Mungkin itu hanya caranya untuk menghilangkan kesedihannya.

Bentuk kesetiaan kecil yang, alih-alih menghiburnya, justru terasa membuatnya tersipu malu.

"Baiklah, Aira akan selalu membalas pesan."

"Kenapa tidak menelpon saja?"

"Bisa, Aira akan menelpon lebih dulu."

"Benarkah?"

"....." Almaira termenung melihat wajah Yaga

Dia menghadapi permasalahan ini dengan sempurna.

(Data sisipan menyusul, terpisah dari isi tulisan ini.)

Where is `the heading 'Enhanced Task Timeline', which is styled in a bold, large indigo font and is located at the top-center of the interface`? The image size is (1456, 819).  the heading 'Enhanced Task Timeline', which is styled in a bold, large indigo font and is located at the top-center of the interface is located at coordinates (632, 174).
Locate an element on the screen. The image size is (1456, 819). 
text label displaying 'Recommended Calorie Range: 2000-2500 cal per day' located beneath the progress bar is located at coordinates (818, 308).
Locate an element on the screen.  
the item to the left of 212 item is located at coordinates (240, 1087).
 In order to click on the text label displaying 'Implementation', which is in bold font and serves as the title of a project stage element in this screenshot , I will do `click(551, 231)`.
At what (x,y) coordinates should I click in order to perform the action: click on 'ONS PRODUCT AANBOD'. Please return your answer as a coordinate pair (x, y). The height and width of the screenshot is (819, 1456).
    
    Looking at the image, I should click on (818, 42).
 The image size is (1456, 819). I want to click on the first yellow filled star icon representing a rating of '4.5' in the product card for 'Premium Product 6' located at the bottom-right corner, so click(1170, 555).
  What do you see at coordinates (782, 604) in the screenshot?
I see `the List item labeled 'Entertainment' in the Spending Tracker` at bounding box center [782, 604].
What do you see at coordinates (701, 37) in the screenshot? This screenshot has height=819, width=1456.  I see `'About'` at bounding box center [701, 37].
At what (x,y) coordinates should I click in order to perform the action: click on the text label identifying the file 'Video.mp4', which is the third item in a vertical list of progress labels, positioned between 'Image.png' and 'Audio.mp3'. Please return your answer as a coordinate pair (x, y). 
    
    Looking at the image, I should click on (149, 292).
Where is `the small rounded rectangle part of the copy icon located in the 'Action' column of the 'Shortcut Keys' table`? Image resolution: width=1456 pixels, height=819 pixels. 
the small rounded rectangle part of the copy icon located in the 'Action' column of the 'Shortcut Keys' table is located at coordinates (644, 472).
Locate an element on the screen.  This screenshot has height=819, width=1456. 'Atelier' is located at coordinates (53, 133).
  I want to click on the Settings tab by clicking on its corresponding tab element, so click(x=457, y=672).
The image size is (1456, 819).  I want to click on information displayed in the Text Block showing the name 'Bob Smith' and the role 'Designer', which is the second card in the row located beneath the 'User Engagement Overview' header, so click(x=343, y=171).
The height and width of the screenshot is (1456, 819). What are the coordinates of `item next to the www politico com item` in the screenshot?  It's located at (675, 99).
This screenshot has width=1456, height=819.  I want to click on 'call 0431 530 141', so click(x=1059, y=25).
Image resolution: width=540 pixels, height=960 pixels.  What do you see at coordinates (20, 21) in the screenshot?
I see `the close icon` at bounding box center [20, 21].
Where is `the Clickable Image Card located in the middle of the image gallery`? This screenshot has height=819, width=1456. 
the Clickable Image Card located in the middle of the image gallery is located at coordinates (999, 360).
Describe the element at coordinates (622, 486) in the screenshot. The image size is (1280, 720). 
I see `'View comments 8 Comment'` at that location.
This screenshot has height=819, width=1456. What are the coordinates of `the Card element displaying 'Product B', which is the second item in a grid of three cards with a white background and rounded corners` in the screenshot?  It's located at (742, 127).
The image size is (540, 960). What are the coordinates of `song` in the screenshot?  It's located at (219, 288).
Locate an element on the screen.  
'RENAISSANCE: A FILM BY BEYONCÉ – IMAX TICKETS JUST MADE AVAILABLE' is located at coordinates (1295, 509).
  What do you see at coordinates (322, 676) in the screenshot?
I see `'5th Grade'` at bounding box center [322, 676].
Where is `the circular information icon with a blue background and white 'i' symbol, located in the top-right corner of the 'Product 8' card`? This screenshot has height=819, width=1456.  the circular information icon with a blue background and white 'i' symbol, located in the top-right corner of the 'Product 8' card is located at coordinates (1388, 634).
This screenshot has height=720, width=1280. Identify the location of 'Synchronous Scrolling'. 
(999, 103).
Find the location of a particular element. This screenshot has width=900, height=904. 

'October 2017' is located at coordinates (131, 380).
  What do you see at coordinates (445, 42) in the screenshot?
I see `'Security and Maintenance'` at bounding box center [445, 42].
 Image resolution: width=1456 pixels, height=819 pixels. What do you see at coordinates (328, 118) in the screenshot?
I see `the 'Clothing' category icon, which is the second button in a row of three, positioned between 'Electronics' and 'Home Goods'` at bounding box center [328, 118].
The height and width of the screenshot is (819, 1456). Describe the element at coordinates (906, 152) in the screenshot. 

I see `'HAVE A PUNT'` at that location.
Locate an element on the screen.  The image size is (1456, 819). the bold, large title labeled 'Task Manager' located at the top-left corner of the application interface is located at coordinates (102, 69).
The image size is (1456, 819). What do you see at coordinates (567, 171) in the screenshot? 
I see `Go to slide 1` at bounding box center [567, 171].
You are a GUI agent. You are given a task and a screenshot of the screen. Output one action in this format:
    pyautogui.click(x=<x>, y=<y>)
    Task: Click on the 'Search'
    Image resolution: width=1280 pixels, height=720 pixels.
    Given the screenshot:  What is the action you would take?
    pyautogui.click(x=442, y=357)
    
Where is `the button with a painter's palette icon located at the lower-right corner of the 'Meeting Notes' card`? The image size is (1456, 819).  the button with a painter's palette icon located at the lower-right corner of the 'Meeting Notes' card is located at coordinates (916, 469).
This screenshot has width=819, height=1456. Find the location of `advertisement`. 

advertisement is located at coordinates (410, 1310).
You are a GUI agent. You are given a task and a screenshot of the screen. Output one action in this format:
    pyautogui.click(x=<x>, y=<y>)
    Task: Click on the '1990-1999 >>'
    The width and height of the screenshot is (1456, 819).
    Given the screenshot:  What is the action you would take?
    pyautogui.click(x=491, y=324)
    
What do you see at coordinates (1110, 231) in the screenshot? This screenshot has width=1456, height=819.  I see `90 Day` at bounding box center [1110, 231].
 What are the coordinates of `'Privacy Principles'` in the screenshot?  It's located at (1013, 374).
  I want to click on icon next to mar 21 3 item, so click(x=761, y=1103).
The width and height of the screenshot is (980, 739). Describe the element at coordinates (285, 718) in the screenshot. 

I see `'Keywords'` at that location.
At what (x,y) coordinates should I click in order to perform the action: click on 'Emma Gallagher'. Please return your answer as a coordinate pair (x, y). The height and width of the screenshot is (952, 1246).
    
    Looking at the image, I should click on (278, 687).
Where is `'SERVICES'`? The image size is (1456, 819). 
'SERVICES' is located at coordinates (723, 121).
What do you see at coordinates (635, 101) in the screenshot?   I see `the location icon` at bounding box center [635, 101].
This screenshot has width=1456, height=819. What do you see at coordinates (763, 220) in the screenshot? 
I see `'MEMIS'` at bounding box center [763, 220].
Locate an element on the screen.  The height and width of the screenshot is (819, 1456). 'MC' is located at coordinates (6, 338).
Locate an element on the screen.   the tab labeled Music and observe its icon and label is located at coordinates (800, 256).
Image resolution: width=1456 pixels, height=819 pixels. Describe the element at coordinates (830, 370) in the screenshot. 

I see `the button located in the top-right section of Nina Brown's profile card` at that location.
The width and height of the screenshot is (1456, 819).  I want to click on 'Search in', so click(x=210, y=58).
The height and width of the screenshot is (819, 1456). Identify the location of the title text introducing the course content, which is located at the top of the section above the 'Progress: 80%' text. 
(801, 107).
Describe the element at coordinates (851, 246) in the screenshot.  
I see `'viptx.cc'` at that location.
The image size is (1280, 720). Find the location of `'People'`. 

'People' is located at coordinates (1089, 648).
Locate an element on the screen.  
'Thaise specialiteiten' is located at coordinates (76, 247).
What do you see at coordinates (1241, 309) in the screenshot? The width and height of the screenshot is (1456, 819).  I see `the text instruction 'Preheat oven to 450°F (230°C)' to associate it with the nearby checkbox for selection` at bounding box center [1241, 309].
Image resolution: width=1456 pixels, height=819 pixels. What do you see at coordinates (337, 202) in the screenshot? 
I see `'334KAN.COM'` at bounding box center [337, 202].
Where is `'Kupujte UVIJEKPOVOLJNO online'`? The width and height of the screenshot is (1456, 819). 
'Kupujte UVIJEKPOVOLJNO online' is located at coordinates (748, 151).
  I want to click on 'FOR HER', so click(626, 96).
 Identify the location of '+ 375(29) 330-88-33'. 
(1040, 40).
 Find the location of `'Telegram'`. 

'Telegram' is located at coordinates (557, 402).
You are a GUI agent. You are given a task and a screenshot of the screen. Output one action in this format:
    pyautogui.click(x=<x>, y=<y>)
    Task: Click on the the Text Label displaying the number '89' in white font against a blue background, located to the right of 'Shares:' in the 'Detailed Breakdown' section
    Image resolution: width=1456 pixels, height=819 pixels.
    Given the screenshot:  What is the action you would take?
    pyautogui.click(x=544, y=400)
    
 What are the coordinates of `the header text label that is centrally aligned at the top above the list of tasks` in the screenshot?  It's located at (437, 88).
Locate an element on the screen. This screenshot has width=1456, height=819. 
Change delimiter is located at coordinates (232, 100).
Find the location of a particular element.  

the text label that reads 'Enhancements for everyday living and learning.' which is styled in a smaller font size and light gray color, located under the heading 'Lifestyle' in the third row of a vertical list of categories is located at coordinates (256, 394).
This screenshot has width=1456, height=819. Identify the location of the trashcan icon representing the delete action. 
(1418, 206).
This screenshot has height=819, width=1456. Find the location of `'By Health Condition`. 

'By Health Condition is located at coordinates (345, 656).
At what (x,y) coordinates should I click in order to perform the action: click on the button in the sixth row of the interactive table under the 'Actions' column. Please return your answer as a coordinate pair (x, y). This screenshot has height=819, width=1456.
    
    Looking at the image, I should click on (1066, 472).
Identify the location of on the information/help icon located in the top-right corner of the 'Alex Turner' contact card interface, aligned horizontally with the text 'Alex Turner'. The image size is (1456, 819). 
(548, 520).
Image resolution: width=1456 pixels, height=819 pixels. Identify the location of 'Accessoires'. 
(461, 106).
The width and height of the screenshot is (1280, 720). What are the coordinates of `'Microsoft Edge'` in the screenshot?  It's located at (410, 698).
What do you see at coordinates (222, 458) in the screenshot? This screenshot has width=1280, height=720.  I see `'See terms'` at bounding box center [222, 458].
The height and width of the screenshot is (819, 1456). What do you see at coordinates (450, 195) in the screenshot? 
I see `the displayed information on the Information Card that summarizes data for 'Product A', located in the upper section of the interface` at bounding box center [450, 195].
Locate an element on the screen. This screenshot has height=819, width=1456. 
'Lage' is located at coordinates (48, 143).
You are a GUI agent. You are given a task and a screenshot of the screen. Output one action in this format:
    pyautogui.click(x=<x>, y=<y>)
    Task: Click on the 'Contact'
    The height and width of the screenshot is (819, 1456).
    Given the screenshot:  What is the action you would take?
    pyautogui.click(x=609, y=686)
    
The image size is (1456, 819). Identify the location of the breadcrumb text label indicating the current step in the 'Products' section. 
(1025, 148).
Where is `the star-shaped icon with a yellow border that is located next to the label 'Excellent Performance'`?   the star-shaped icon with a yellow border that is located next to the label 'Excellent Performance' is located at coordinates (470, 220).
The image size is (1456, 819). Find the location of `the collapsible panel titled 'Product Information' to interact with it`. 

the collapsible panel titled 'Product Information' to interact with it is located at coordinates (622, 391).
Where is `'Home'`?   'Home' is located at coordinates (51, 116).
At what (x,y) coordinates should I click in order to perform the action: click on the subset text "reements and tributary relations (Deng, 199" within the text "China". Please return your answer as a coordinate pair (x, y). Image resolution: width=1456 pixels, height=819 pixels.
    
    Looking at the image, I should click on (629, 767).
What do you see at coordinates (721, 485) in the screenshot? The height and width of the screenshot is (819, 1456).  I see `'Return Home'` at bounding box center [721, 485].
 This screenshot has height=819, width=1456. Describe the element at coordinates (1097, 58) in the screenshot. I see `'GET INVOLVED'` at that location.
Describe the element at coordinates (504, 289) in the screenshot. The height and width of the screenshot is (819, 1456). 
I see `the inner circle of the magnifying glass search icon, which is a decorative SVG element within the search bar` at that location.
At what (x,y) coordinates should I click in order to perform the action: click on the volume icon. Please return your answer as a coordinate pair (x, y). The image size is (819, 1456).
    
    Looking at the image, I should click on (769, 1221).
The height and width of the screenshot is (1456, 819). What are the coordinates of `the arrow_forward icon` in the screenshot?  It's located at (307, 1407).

Tidak terguncang, tidak menyindir dengan kata-kata tajam, tidak terlibat dalam perselisihan yang melelahkan.

Yaga tampak baik-baik saja.

Dia telah mengetahui alasan di balik kebohongan ini, menerimanya, dan menyelesaikan semuanya dengan kedewasaan yang tenang.

Sementara alasan yang coba diurai oleh Almaira terasa memalukan, cara Yaga menyelesaikannya begitu rapi, seolah tak ada satu benang pun yang terlepas.

Sebagai pengingat terakhir atas kenyataan itu, Yaga mengulurkan tangannya, membelai kedua pipi Almaira yang lembut.

"Jangan lupakan kata-kata mu ya?"

"..."

Aneh, meski dia sendiri yang mengiyakan untuk menelepon dia justru malu-malu.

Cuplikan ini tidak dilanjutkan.